Se vorrete imparare di più sulla SSTV e sulla storia dei sistemi che venivano usati nel passato, vi consiglio di consultare le pagine web su internet. Una cosa che voglio menzionare è che sarebbe impossibile per me coprire ogni aspetto delle impostazioni dei vari programmi pertanto discuterò di questi argomenti in modo generalizzato. Incoraggio chiunque a indirizzare problemi specifici a gruppi su yahoo o ai forum dedicati al programma in uso. In zona usiamo la frequenza 28.680Mhz e Il software è MMSSTV, potete scaricarlo qui: https://hamsoft.ca/pages/mmsstv.php?dwn=42fbbf559226b37


Le basi


Iniziamo questa parte della discussione con qualche grattacapo sulla televisione convenzionale (la Fast Scan TV, ovvero la televisione a scansione veloce). Un segnale televisivo standard occupa più di 5 megahertz di larghezza di banda ! Una enormità. Ovviamente per inviare qualsiasi tipo di video sulle affollate bande HF, avremmo la necessità di un approccio differente. Questo approccio è appunto la Slow Scan Tv (ovvero la televisione a scansione lenta). La SSTV occupa la stessa quantità di larghezza di banda un tipico segnale in SSB. Si sono dovuti accettare dei compromessi per poter arrivare a questa riduzione di banda passante, il più significativo è che immagini video in movimento non sono possibili. Ad ogni modo se considerate che un segnale SSTV potrebbe essere ricevuto in tutto globo e anche in zone DX, è un compromesso accettabile. Per altro un aspetto positivo è che si possono sviluppare delle interessanti immagini grafiche molto creative con singoli fotogrammi.

Un segnale SSTV consiste di un tono audio ad ampiezza costante che varia unicamente in frequenza. Una spiegazione molto semplice di come funziona può essere che i toni acuti sono usati per rappresentare le aree più luminose e i toni bassi sono per le aree più scure. Spiegazioni più approfondite esulano dalla trattazione di questo documento.
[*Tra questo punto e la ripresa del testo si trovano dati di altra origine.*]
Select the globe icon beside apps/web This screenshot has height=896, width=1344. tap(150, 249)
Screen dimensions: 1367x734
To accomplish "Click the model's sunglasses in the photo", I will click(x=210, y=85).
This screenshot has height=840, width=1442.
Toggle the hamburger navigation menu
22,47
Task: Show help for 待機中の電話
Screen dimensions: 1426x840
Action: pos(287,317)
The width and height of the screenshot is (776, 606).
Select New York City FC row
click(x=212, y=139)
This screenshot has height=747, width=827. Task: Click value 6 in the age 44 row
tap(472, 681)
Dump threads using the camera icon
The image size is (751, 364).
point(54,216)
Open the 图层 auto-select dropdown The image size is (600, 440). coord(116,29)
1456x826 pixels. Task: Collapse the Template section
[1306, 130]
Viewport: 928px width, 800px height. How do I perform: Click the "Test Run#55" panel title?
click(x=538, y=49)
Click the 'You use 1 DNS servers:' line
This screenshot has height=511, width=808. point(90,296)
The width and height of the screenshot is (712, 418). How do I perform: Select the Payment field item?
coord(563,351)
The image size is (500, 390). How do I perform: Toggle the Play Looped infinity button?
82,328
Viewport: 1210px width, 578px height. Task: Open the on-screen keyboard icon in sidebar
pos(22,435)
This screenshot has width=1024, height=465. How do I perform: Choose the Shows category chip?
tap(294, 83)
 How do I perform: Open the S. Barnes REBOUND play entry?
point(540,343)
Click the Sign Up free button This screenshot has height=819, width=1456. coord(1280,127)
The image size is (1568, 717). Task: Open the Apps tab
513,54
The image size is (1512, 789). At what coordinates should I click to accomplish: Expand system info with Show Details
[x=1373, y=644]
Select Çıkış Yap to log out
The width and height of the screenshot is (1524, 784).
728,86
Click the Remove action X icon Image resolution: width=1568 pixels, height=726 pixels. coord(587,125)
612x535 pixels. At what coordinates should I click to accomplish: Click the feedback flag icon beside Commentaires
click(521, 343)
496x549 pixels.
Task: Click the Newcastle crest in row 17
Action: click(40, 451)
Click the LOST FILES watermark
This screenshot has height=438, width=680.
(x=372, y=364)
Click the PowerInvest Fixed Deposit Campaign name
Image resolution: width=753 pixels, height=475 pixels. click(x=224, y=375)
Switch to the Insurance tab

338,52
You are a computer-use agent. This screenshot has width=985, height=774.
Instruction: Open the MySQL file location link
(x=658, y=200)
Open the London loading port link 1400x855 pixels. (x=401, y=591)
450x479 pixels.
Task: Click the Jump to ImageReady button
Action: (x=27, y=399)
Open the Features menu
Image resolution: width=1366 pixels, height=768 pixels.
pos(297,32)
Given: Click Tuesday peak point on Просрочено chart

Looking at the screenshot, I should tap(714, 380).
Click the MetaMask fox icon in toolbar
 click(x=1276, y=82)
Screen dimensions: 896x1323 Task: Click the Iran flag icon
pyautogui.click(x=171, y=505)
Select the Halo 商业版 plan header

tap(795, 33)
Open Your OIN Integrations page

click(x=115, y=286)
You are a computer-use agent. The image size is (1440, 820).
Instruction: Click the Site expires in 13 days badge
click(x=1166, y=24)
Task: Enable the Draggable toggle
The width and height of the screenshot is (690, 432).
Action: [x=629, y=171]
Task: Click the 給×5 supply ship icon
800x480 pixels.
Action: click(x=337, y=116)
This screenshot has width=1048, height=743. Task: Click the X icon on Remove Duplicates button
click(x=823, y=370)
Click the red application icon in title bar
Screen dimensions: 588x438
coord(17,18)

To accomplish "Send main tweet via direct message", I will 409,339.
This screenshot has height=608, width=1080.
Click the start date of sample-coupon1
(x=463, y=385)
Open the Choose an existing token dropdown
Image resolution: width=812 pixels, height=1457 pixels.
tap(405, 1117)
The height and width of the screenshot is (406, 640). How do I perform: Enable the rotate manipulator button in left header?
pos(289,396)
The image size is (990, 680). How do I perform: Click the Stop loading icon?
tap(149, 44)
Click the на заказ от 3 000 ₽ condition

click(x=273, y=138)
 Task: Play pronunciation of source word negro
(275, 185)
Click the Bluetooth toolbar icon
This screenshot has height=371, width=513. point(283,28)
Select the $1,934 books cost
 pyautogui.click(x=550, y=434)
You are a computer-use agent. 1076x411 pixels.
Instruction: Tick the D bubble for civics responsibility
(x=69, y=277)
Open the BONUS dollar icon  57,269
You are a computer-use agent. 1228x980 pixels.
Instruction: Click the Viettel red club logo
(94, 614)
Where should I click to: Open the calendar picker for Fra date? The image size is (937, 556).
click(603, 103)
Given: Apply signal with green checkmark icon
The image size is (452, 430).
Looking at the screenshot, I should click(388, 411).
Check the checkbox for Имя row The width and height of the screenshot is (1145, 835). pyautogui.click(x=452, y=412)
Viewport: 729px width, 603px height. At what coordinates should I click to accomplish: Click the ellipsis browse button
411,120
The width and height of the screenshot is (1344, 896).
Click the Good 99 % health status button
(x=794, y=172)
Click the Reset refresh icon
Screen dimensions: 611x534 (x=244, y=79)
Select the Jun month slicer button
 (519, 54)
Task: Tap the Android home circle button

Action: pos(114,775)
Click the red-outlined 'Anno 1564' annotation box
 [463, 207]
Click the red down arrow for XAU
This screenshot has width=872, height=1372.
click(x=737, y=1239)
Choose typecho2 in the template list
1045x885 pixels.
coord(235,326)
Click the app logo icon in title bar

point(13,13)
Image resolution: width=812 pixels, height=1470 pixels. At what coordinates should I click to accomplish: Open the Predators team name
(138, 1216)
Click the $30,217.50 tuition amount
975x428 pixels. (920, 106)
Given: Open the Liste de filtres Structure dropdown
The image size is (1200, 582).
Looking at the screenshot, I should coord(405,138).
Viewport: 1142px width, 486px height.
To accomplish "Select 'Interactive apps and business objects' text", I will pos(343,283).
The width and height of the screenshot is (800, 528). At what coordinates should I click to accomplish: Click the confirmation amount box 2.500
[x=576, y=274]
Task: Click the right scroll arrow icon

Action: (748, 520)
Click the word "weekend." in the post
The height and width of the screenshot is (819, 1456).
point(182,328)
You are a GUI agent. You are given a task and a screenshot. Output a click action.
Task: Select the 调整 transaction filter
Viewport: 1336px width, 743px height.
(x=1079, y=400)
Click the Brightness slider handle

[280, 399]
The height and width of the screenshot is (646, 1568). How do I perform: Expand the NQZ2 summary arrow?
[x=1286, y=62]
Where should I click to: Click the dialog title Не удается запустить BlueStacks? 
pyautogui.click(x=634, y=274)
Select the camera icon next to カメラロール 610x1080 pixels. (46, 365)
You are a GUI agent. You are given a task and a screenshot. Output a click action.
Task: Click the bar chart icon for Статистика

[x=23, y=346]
Ci sono molti modi differenti di trasmissione in SSTV, ma i due che meritano maggiore considerazione sono Scottie-1 e Martin-1. Scottie-1 è stato il modo di trasmissione più popolare negli Stati Uniti mentre Martin-1 è stato il più popolare in Europa. Una ulteriore considerazione deve essere fatta su Scottie-2 e Martin-2; versioni velocizzate di S1 e M1, sono maggiormente utilizzati in Vhf e Uhf specie sui ripetitori SSTTV. Un pò di risoluzione e di qualità delle immagini viene sacrificata in favore del più breve ciclo di impiego, questo specialmente per quei ricetrasmettitori in FM che non sono progettati per un ciclo d’uso continuo al 100% e che non hanno la predisposizione per poter ridurre la potenza in uscita.